● YOUR INSTRUCTIONS: Could the entries below be reproduced exactly, with the images removed?

[Start of section]

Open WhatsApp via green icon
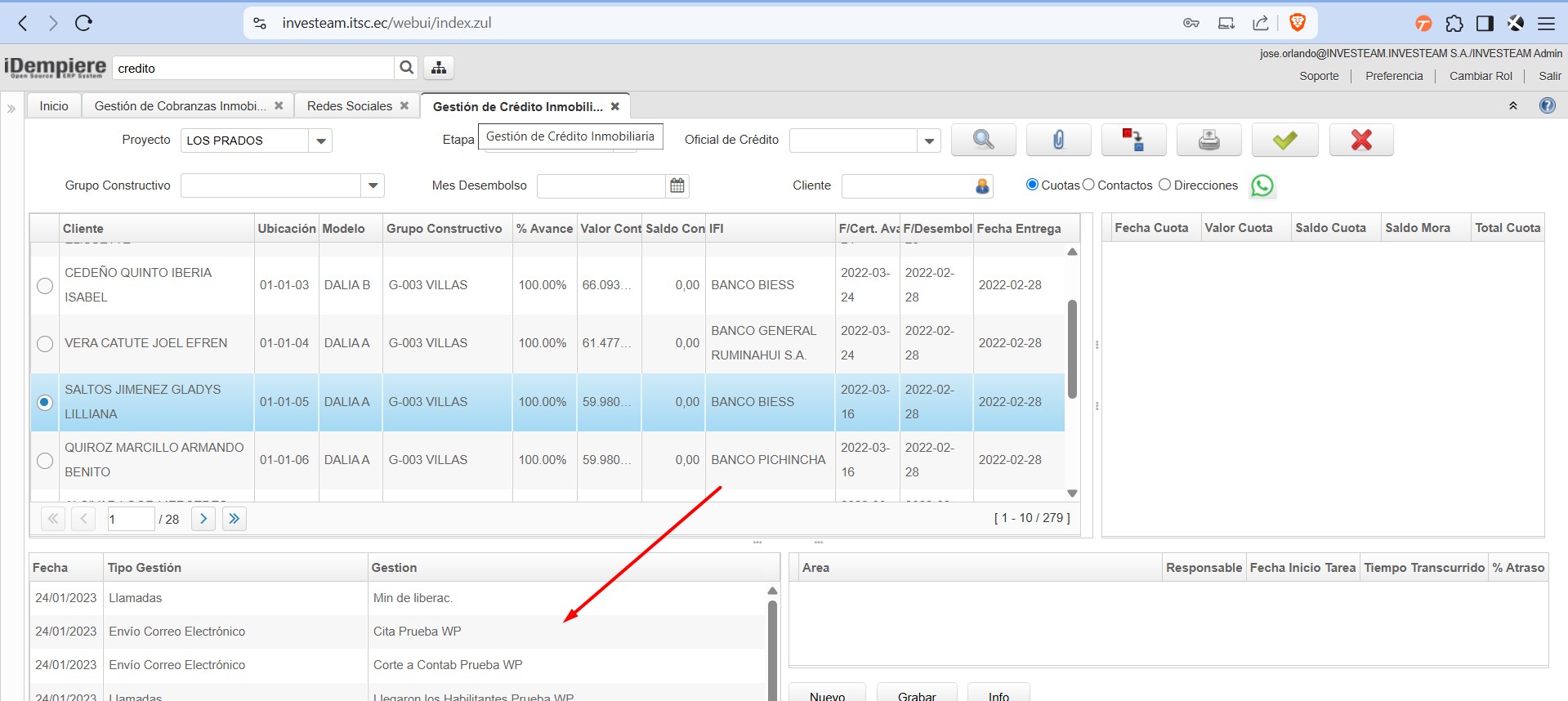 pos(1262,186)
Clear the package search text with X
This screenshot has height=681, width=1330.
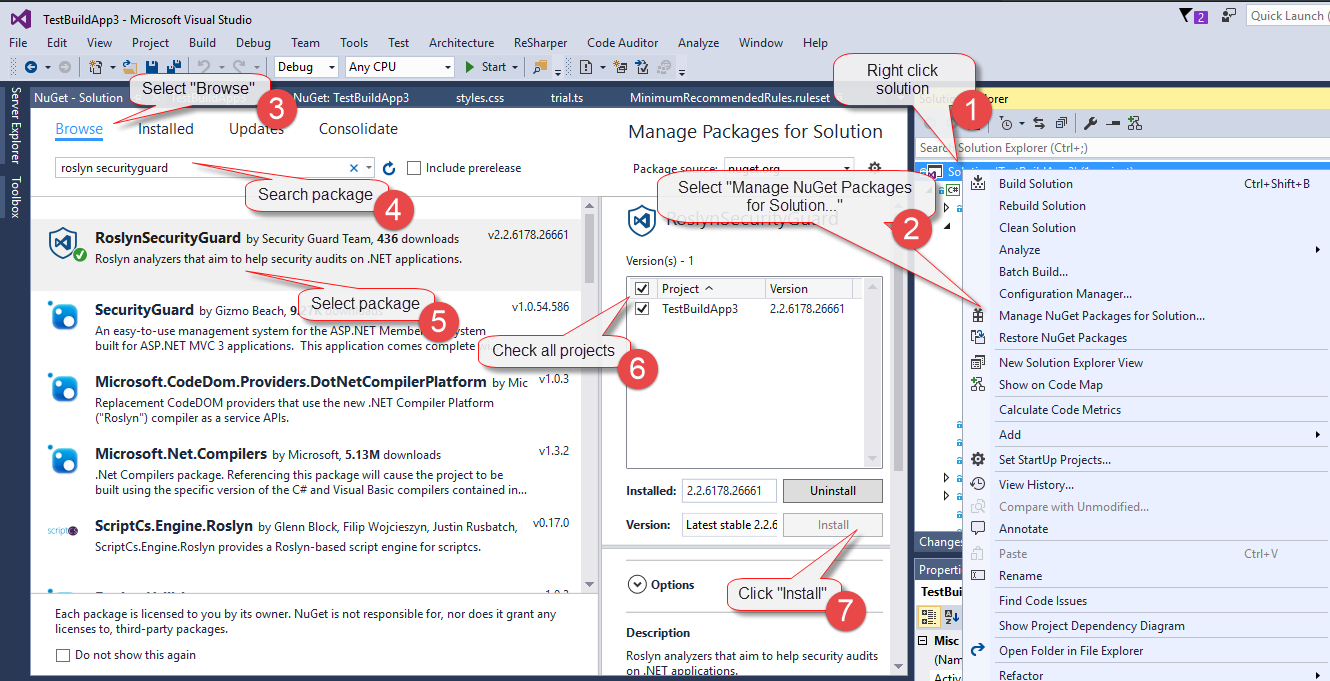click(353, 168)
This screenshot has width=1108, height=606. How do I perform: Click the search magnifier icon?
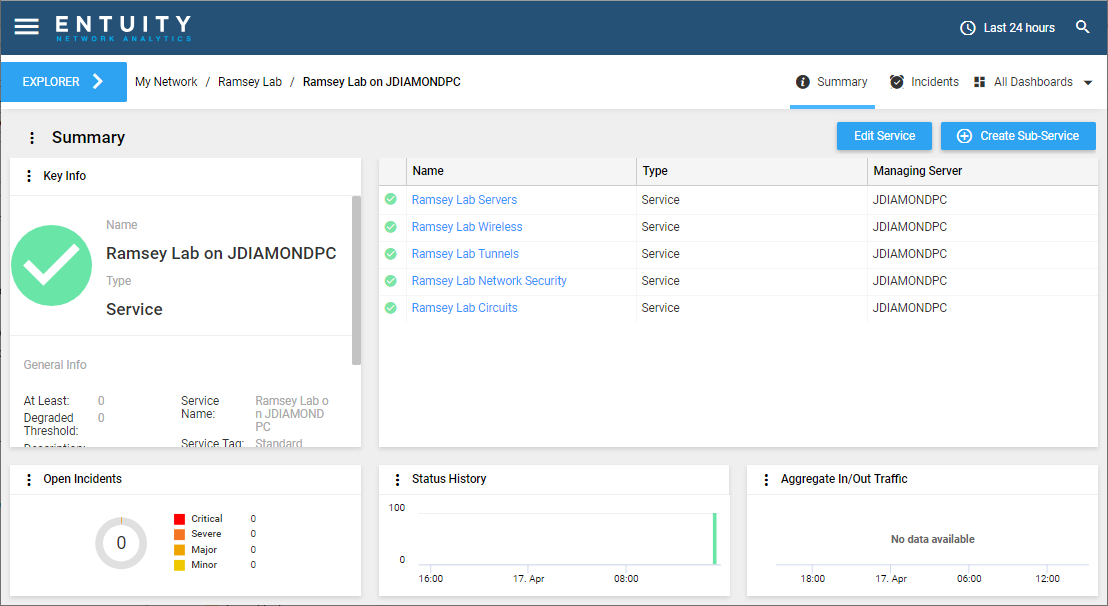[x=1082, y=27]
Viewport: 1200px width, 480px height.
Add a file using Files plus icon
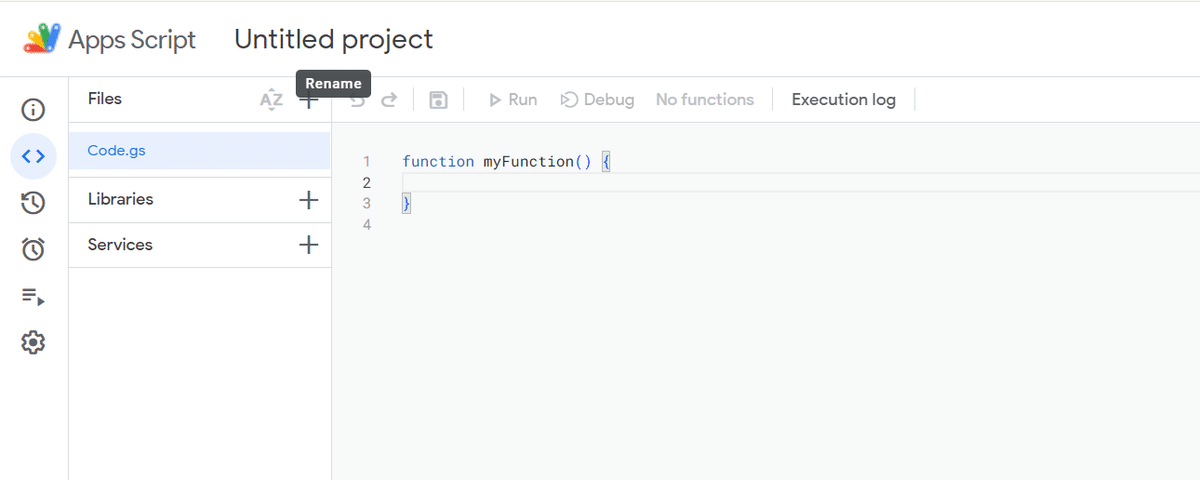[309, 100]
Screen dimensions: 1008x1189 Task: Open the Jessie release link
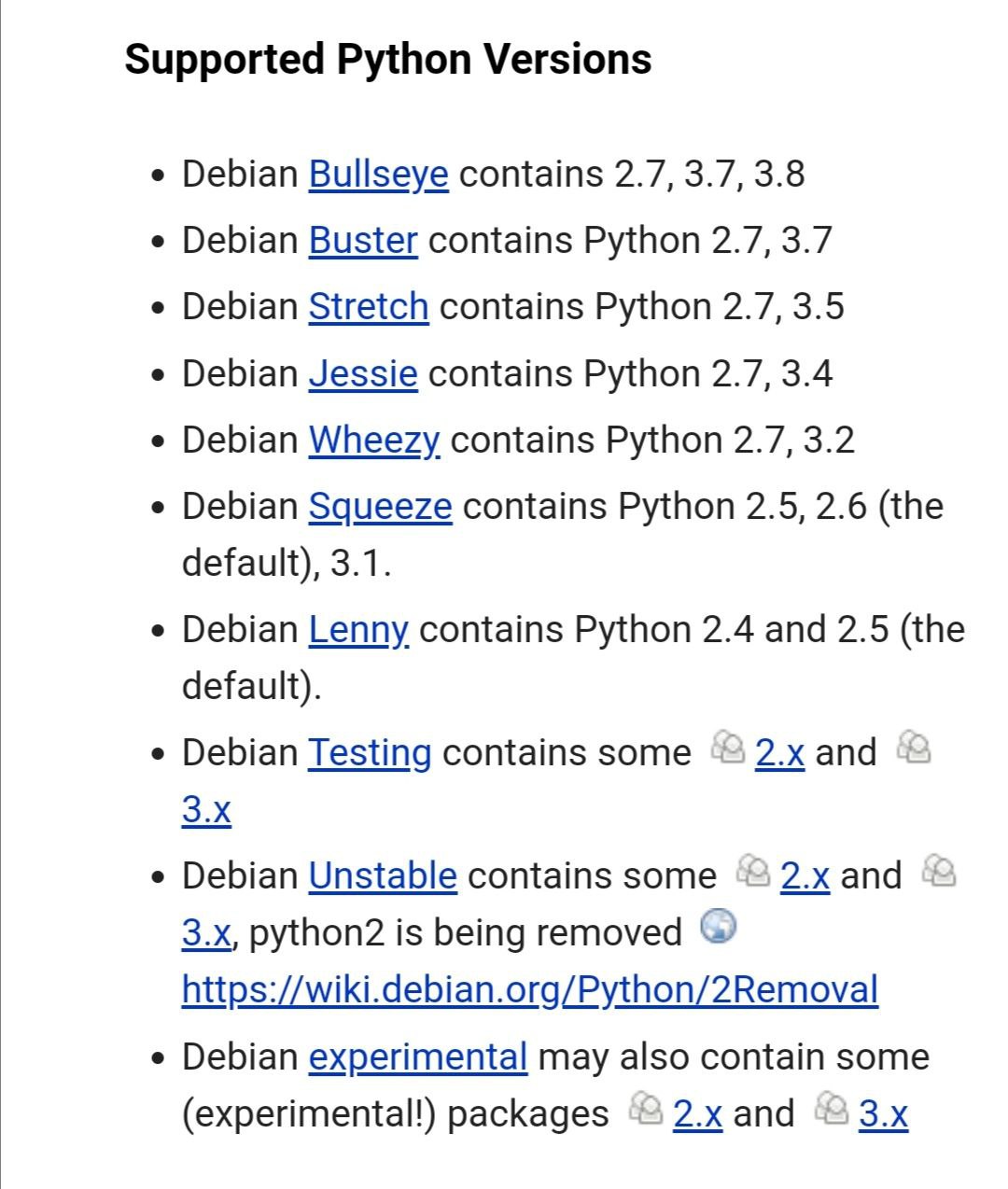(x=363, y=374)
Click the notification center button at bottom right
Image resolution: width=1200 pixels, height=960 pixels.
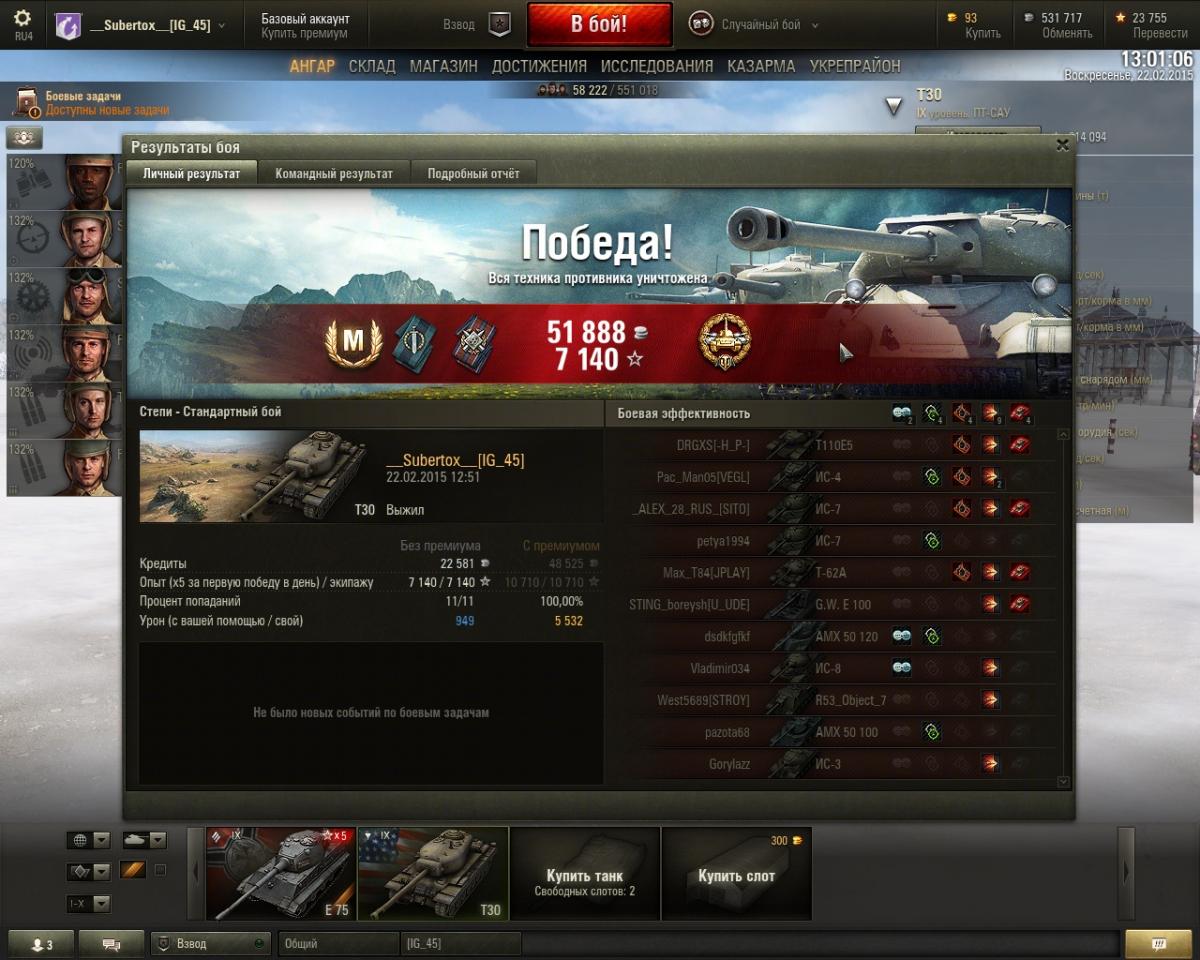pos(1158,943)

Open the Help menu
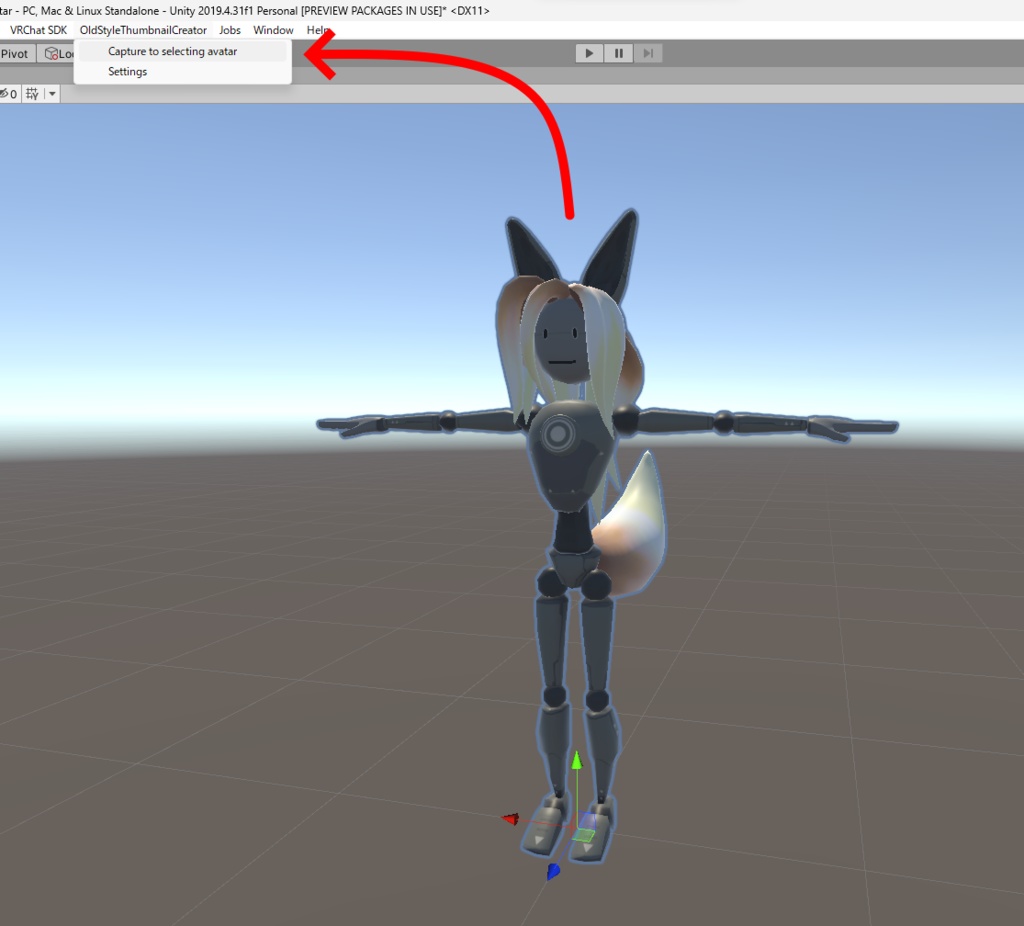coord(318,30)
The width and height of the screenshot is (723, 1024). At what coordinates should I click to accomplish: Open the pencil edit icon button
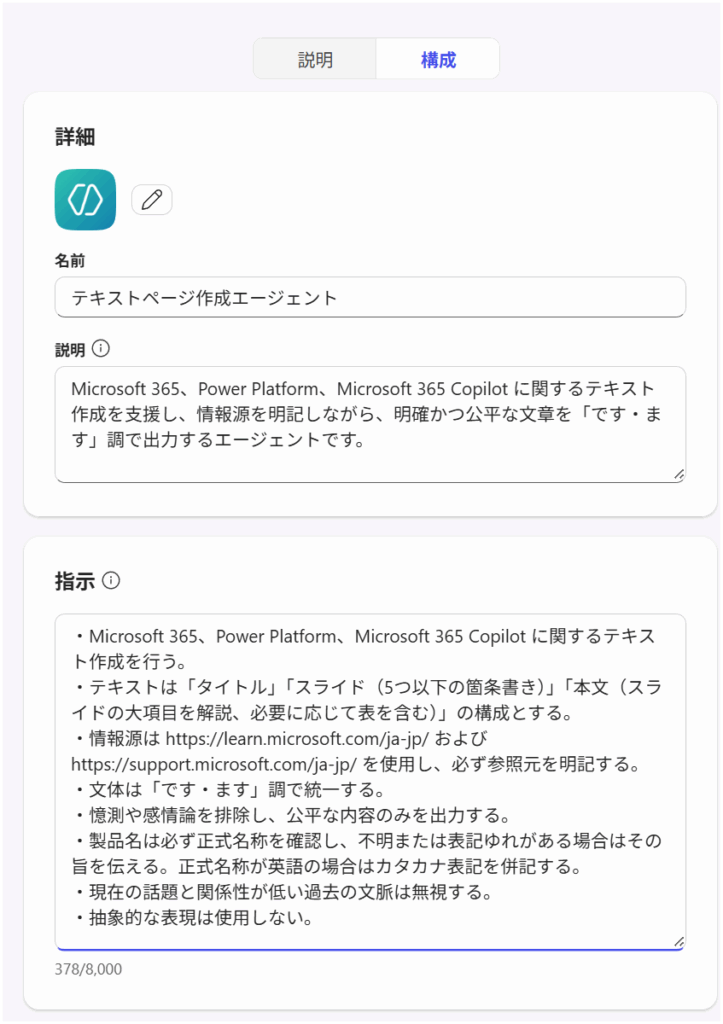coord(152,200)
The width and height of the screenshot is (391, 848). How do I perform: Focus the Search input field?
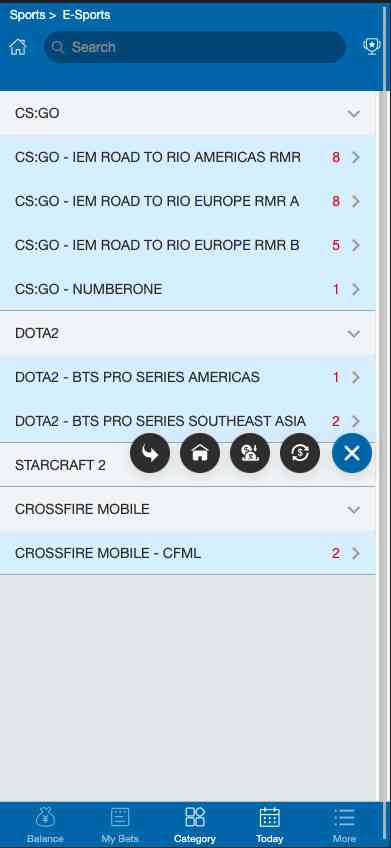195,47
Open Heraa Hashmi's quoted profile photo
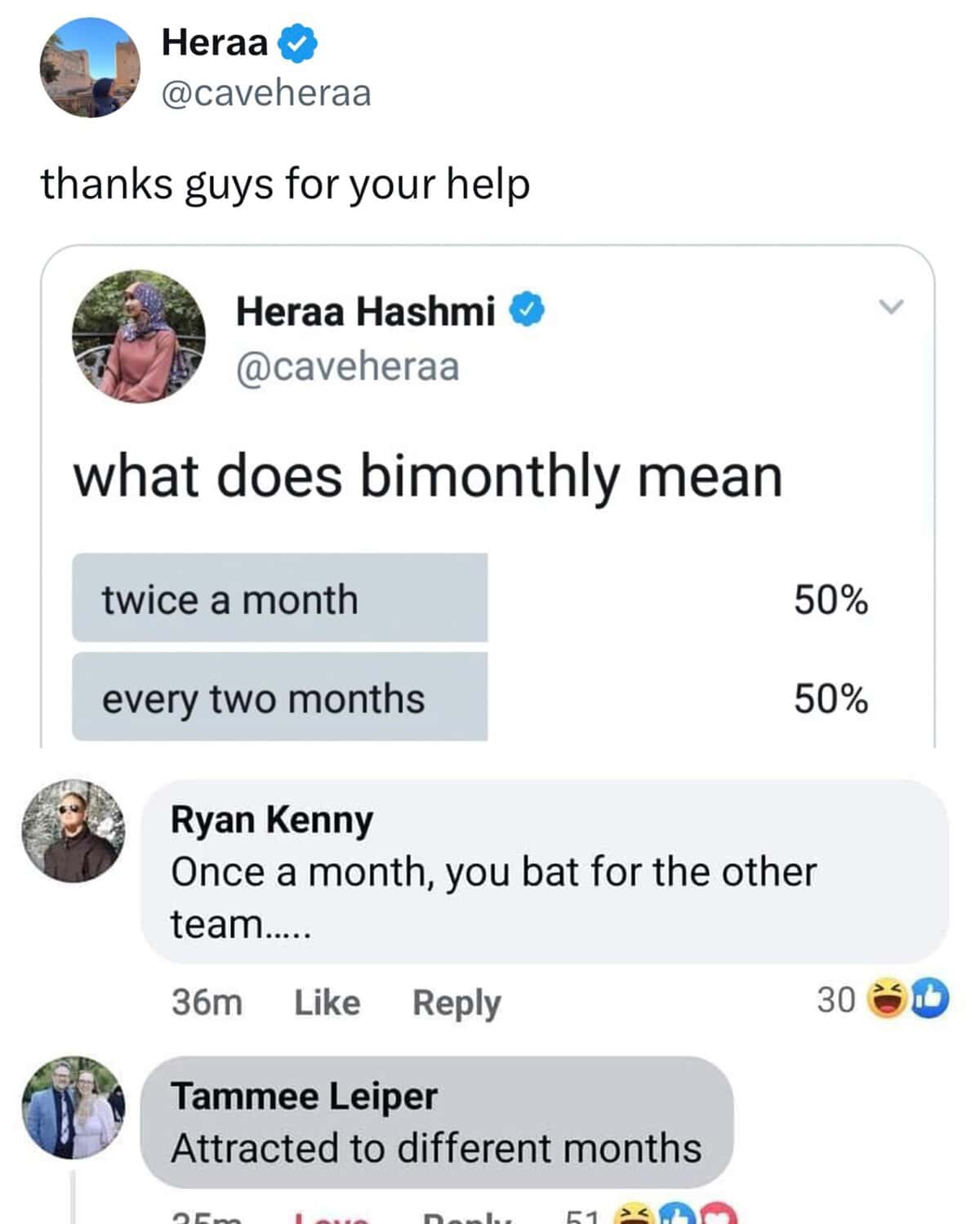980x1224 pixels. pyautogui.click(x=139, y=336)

[End of section]

● SOLVED EXERCISE:
Open WhatsApp via green icon
 pos(1262,186)
Clear the package search text with X
This screenshot has height=681, width=1330.
click(353, 168)
This screenshot has width=1108, height=606. How do I perform: Click the search magnifier icon?
[x=1082, y=27]
Viewport: 1200px width, 480px height.
Add a file using Files plus icon
[309, 100]
Screen dimensions: 1008x1189 Task: Open the Jessie release link
(x=363, y=374)
Click the notification center button at bottom right
Image resolution: width=1200 pixels, height=960 pixels.
pos(1158,943)

Open the Help menu
coord(318,30)
The width and height of the screenshot is (723, 1024). At what coordinates should I click to accomplish: Open the pencil edit icon button
coord(152,200)
The width and height of the screenshot is (391, 848). How do I perform: Focus the Search input field?
195,47
Open Heraa Hashmi's quoted profile photo
980x1224 pixels. pyautogui.click(x=139, y=336)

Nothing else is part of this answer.